▶ [What you should do]: Return the entries below in full. Keep every word as it is.

--

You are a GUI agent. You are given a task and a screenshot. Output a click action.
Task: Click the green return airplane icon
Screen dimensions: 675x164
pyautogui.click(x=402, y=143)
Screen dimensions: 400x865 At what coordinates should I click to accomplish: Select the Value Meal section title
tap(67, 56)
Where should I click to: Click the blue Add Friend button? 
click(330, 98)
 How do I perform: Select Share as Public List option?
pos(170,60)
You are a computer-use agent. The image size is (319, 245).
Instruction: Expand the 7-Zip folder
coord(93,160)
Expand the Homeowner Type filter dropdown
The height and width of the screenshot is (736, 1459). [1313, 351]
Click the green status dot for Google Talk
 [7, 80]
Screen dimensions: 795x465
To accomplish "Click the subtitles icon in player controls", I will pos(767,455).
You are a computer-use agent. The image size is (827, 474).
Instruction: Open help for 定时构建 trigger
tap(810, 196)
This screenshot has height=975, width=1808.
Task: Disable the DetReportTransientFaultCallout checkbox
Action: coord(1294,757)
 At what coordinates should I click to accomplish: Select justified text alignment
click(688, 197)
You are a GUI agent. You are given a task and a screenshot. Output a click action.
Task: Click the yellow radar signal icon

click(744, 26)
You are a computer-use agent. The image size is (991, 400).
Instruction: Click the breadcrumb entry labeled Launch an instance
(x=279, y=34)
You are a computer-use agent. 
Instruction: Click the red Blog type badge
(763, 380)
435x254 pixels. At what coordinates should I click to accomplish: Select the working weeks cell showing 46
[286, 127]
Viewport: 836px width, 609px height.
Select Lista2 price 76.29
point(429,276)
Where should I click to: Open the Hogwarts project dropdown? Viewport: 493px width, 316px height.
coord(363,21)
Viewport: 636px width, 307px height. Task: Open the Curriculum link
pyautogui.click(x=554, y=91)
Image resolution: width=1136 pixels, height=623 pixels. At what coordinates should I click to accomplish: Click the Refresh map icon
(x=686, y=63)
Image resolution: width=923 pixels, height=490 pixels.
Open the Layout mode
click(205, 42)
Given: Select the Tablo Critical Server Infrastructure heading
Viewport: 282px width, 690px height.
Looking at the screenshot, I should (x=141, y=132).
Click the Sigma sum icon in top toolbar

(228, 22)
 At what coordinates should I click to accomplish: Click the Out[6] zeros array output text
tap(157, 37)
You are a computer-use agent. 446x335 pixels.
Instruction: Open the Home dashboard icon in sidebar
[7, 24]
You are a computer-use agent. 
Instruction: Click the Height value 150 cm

--

▶ [Result]:
You are a GUI agent. You are given a task and a screenshot. Output a click action.
Task: Click the green return airplane icon
Screen dimensions: 675x164
pyautogui.click(x=402, y=143)
Screen dimensions: 400x865 At what coordinates should I click to accomplish: Select the Value Meal section title
tap(67, 56)
Where should I click to: Click the blue Add Friend button? 
click(330, 98)
 How do I perform: Select Share as Public List option?
pos(170,60)
You are a computer-use agent. The image size is (319, 245).
Instruction: Expand the 7-Zip folder
coord(93,160)
Expand the Homeowner Type filter dropdown
The height and width of the screenshot is (736, 1459). [1313, 351]
Click the green status dot for Google Talk
 [7, 80]
Screen dimensions: 795x465
To accomplish "Click the subtitles icon in player controls", I will pos(767,455).
You are a computer-use agent. The image size is (827, 474).
Instruction: Open help for 定时构建 trigger
tap(810, 196)
This screenshot has height=975, width=1808.
Task: Disable the DetReportTransientFaultCallout checkbox
Action: coord(1294,757)
 At what coordinates should I click to accomplish: Select justified text alignment
click(688, 197)
You are a GUI agent. You are given a task and a screenshot. Output a click action.
Task: Click the yellow radar signal icon

click(744, 26)
You are a computer-use agent. The image size is (991, 400).
Instruction: Click the breadcrumb entry labeled Launch an instance
(x=279, y=34)
You are a computer-use agent. 
Instruction: Click the red Blog type badge
(763, 380)
435x254 pixels. At what coordinates should I click to accomplish: Select the working weeks cell showing 46
[286, 127]
Viewport: 836px width, 609px height.
Select Lista2 price 76.29
point(429,276)
Where should I click to: Open the Hogwarts project dropdown? Viewport: 493px width, 316px height.
coord(363,21)
Viewport: 636px width, 307px height. Task: Open the Curriculum link
pyautogui.click(x=554, y=91)
Image resolution: width=1136 pixels, height=623 pixels. At what coordinates should I click to accomplish: Click the Refresh map icon
(x=686, y=63)
Image resolution: width=923 pixels, height=490 pixels.
Open the Layout mode
click(205, 42)
Given: Select the Tablo Critical Server Infrastructure heading
Viewport: 282px width, 690px height.
Looking at the screenshot, I should (x=141, y=132).
Click the Sigma sum icon in top toolbar

(228, 22)
 At what coordinates should I click to accomplish: Click the Out[6] zeros array output text
tap(157, 37)
You are a computer-use agent. 446x335 pixels.
Instruction: Open the Home dashboard icon in sidebar
[7, 24]
You are a computer-use agent. 
Instruction: Click the Height value 150 cm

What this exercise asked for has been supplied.